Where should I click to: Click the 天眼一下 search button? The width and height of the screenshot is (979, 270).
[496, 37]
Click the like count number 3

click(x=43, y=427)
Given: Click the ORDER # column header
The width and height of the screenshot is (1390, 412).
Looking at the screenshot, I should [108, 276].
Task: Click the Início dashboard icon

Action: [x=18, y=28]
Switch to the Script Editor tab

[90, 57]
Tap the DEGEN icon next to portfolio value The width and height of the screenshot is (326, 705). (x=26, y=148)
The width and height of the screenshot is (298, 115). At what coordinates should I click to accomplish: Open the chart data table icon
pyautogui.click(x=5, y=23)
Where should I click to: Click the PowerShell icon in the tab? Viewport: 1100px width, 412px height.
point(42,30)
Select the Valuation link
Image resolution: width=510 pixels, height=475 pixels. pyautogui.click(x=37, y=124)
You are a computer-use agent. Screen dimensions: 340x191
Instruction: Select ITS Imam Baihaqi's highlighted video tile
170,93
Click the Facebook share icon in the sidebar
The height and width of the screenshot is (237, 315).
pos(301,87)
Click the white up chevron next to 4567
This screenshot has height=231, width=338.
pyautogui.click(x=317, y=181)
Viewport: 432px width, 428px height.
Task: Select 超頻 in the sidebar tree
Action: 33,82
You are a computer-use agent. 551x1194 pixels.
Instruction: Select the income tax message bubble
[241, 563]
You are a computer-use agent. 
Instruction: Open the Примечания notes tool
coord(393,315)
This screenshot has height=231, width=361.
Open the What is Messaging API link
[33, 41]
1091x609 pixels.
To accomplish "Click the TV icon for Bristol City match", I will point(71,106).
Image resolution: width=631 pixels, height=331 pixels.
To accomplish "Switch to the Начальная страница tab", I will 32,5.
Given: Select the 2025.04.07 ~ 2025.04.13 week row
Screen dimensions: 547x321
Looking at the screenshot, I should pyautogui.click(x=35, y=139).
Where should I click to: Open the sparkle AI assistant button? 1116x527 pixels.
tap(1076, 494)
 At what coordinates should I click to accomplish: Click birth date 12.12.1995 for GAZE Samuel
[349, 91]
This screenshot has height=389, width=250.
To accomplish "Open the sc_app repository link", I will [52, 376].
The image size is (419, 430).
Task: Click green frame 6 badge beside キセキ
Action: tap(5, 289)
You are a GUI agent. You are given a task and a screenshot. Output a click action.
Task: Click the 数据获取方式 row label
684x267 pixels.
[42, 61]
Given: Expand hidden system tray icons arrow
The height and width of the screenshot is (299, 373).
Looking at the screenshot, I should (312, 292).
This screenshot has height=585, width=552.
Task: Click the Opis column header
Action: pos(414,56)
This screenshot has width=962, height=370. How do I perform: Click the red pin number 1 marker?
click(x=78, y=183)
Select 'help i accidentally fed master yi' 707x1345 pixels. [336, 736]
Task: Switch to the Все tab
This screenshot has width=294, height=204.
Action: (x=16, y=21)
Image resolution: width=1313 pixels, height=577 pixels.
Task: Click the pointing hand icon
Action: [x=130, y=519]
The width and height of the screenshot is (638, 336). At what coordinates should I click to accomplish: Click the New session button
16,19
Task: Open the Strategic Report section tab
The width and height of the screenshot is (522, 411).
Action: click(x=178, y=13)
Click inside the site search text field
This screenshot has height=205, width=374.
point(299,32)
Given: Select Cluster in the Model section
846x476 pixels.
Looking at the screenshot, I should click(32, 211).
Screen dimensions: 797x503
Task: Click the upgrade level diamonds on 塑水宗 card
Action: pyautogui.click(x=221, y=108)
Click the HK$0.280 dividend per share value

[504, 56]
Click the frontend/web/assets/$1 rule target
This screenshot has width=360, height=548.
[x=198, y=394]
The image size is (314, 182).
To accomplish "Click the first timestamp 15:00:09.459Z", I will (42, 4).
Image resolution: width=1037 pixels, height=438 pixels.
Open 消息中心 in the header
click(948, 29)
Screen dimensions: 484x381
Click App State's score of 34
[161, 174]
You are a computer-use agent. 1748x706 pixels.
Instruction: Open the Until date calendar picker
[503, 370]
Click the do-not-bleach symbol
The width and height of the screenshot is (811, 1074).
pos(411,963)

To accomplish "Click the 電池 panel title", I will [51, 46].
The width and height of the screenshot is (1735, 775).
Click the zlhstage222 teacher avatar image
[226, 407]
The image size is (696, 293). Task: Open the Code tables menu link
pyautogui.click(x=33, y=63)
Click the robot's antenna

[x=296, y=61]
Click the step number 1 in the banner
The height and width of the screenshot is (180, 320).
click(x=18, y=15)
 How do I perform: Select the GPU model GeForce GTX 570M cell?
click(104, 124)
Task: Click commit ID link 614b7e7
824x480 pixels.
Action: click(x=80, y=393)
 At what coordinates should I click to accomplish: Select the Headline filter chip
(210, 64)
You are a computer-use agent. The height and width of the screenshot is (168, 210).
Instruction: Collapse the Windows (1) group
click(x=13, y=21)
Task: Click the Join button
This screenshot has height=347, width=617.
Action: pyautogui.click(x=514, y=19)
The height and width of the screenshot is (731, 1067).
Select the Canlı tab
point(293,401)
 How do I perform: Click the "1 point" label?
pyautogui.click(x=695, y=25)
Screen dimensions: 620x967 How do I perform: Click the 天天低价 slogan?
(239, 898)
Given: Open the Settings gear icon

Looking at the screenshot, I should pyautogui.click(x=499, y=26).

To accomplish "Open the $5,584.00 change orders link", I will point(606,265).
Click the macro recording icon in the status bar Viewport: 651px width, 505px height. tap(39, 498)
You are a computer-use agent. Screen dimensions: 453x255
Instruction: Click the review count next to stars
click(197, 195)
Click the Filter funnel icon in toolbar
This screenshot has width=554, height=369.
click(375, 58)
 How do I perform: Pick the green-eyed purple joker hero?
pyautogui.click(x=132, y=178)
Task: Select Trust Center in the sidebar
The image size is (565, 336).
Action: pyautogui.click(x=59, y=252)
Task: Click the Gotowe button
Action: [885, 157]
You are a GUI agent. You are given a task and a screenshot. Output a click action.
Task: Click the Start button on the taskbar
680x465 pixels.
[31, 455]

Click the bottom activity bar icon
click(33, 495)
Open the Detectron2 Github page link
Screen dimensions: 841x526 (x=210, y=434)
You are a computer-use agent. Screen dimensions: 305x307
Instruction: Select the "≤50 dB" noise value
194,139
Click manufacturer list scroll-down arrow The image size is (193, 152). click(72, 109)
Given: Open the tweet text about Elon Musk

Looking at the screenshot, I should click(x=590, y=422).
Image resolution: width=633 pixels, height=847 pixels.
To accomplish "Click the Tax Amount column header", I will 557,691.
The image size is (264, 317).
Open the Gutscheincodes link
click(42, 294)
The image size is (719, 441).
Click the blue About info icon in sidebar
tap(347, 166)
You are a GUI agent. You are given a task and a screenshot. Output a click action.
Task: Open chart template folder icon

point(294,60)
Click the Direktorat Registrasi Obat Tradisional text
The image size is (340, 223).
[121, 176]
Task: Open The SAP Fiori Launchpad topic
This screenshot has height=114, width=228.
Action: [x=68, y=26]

::::::::::

■ **Activity**: Only the lines from the one with "Task: Open chart template folder icon" through the last line of the records belong in the answer, each copied exactly.

■ **Finished task**:
Task: Open chart template folder icon

point(294,60)
Click the Direktorat Registrasi Obat Tradisional text
The image size is (340, 223).
[121, 176]
Task: Open The SAP Fiori Launchpad topic
This screenshot has height=114, width=228.
Action: [x=68, y=26]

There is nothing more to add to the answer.